▶ [Exercise prompt] Which lines of the entries contain the string "Select"? Please find them and copy them.

START Provided records

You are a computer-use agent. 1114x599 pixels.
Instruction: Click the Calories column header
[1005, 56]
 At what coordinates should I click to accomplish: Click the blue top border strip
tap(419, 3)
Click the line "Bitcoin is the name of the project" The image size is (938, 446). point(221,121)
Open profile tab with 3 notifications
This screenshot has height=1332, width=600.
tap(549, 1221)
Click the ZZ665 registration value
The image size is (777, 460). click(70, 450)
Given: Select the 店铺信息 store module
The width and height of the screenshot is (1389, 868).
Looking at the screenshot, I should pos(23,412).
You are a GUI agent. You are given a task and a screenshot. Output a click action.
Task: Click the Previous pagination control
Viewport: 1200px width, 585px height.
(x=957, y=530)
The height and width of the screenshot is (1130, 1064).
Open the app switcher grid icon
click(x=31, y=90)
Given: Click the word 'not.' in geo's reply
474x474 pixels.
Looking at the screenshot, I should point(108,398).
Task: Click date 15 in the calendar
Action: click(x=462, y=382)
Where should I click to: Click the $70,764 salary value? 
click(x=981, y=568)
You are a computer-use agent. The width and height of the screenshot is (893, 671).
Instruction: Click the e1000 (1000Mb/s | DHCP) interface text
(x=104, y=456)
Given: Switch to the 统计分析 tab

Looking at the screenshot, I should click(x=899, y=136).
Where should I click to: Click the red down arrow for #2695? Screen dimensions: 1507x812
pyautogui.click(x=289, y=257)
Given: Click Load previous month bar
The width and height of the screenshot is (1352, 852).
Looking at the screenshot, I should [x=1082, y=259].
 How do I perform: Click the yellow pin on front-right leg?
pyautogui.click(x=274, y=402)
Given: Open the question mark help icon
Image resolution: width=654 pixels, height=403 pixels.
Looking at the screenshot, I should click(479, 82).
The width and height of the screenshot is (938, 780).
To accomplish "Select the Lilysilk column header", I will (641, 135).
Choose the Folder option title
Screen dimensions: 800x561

END Provided records

▶ [Solution]
Given: Select the 店铺信息 store module
To accomplish "Select the Lilysilk column header", I will (641, 135).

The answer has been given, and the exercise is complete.